EXPLORE THE MATERIAL
**A)** According to the news report, on what date did the incident that led to the father's ban from visiting take place?
**B)** Reproduce the news report from "But the boy’s" up to and including "parents were difficult.".

##### QUOTED PASSAGE

Nigerian Dad In Legal Battle To Stop Brain-damaged Baby’s Life Support Being Switched Off


The parents of an eight-month-old baby are waging a legal battle to stop his life support being switched off by doctors in London. Specialists at King’s College Hospital say giving further treatment to Isaiah Haastrup would be “futile, burdensome and not in his best interests”.

But the boy’s parents, Takesha Thomas and Lanre Haastrup, have refused to let his ventilator be switched off and are seeking the opinions of independent experts.

Mr Haastrup has also been banned from visiting Isaiah following an incident where police were called earlier this month.

Fiona Paterson, representing King’s College Hospital NHS Foundation Trust, told the Family Division of the High Court relations between hospital staff and Isaiah’s parents were difficult.

She said Mr Haastrup had been banned as a result of an incident on 3 November, adding that the prohibition would remain in place “until we are satisfied his behaviour will improve”.

But the baby’s father told Mr Justice MacDonald that there was no violence involved.

“Police were simply called by [hospital staff] for breach of the peace,” he added. “I am not a saint but I am not a demon either, as is being portrayed.”

##########
##### LISTED ENTRIES

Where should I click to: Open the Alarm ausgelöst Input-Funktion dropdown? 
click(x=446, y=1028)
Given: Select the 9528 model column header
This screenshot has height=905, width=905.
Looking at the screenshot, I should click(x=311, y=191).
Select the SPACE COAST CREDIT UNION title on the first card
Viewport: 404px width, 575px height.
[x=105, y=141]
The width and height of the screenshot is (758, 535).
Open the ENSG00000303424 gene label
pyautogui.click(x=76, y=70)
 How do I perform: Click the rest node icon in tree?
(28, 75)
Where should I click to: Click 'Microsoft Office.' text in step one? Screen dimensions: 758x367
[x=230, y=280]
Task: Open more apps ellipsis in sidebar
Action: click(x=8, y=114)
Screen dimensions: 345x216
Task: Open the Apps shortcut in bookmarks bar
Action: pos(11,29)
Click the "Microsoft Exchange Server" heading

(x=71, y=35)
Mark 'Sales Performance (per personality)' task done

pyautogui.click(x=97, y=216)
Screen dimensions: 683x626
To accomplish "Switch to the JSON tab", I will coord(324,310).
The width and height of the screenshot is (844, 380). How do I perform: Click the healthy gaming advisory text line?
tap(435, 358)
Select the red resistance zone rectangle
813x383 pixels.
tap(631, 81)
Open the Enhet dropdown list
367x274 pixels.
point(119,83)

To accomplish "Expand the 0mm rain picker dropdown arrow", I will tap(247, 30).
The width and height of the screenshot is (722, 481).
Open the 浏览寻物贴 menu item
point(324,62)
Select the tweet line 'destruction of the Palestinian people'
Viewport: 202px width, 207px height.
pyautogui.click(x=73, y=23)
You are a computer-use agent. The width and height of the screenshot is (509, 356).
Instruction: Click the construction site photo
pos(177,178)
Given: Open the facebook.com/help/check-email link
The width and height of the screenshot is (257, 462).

##########

SOLUTION LIST
**A)** 3 November

**B)**
But the boy’s parents, Takesha Thomas and Lanre Haastrup, have refused to let his ventilator be switched off and are seeking the opinions of independent experts.

Mr Haastrup has also been banned from visiting Isaiah following an incident where police were called earlier this month.

Fiona Paterson, representing King’s College Hospital NHS Foundation Trust, told the Family Division of the High Court relations between hospital staff and Isaiah’s parents were difficult.